Quero começar dizendo que sou fã, devoto da prosa fenomenal, da inteligência assombrosa e do humor sofisticadérrimo e safado do grande Nelson Rodrigues; ou seja, essa não é uma resenha é mais uma constantação de que ASFALTO SELVAGEM É DOOOIDIMAIS VÉÉÉÉÉÉIO!
Eu colocaria esse livro como leitura obrigatória no colégio, ensina mais sobre alguns dos aspectos mais sórdidos da alma brasileira do que trocentos livros de história. Além de ser uma delícia de leitura, o estilo folhetim serial torna a leitura obsessiva, bem “vira-página” mesmo. E um folhetim escrito por um gigante da literatura.
Nelson é um daqueles escritores que parecem escrever sem força, e sai tudo brilhante. Em poucas páginas já tinha me esquecido que estava lendo, o texto some e ficam os personagens e suas falas, dramas, sonhos, aflições, inseguranças, etc.
E o cara manda bem de caracterização, que é medonha, ao nível do Machadão na minha opinião. A protagonista Engraçadinha, por exemplo, só falta sair das páginas e andar por ai, de tão viva!
Recomendo ler depois da leitura de Cabra Vadia, uma coleção de crônicas do Nelson que resenhei aqui.
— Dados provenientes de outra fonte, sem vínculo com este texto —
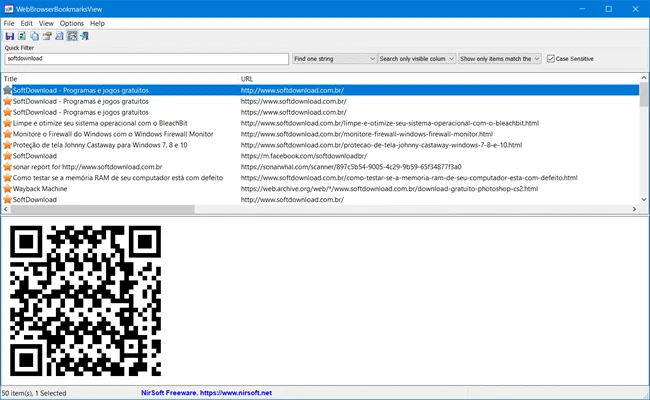
Task: Open the Options menu
Action: pyautogui.click(x=71, y=23)
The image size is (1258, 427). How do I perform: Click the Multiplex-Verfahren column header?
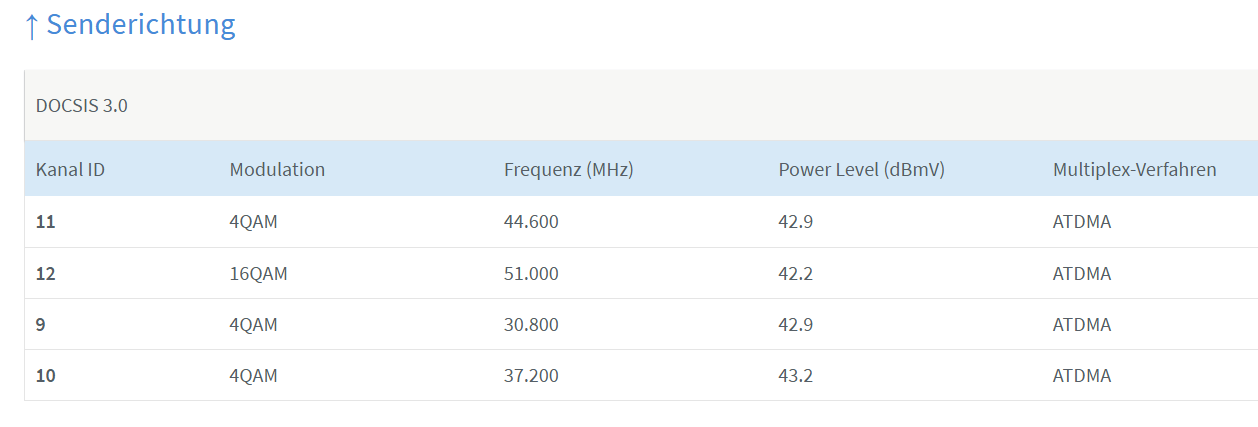[1135, 169]
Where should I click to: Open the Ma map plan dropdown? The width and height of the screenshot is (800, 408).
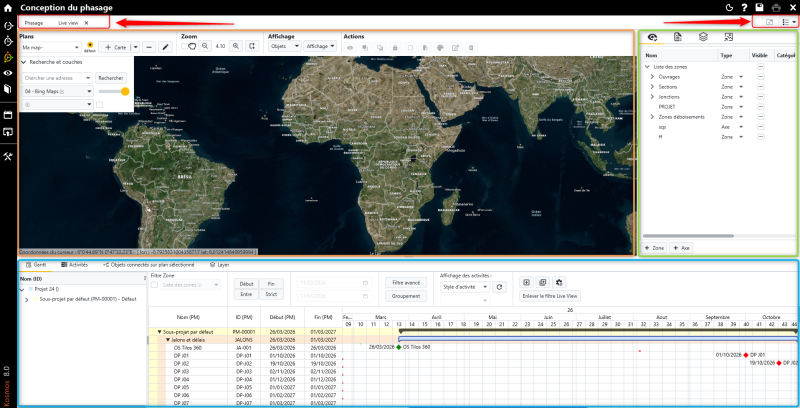pyautogui.click(x=52, y=47)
É que em Asfalto Selvagem (que é uma coletânea dos dois volumes de Engraçadinha, o que o torna um tijolão de 600 páginas) aparecer MUITAS referências à pessoas reais citadas e comentadas em Cabra Vadia, e eu acho que aumenta muito o prazer da leitura de Asfalto Selvagem.
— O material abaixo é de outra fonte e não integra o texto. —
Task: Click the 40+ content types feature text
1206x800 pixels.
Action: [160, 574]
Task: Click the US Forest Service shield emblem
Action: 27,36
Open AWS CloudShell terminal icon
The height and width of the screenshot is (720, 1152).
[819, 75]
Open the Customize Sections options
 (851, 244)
A prosa é maravilhosa, e a trama mistura muito humor ácido, dramas amorosos e sexuais, violência, sangue, paixão.
E os diálogos, véio, QUE DIÁLOGOS FANTÁSTICOS! Teve hora que ri em voz alta, sem parar!
Adorei ver o próprio Nelson no livro, na figura do juiz Odorico, tarado por Engraçadinha.
E as constantes citações do amigo do Nelson, o Oto Lara Resende (nota mental: preciso ler o Oto véio, é mineirinho qui nem ieu!) são engraçadíssimas!
Bem fica, a recomendação, Nelson é um dos poucos escritores que mergulhou fundo na sexualidade maluca e reprimida da classe média brasileira da primeira metade do século vinte, e uma aula de prosa, narrativa, construção de trama, construção de situações emocionais, exploração de personagem, etc!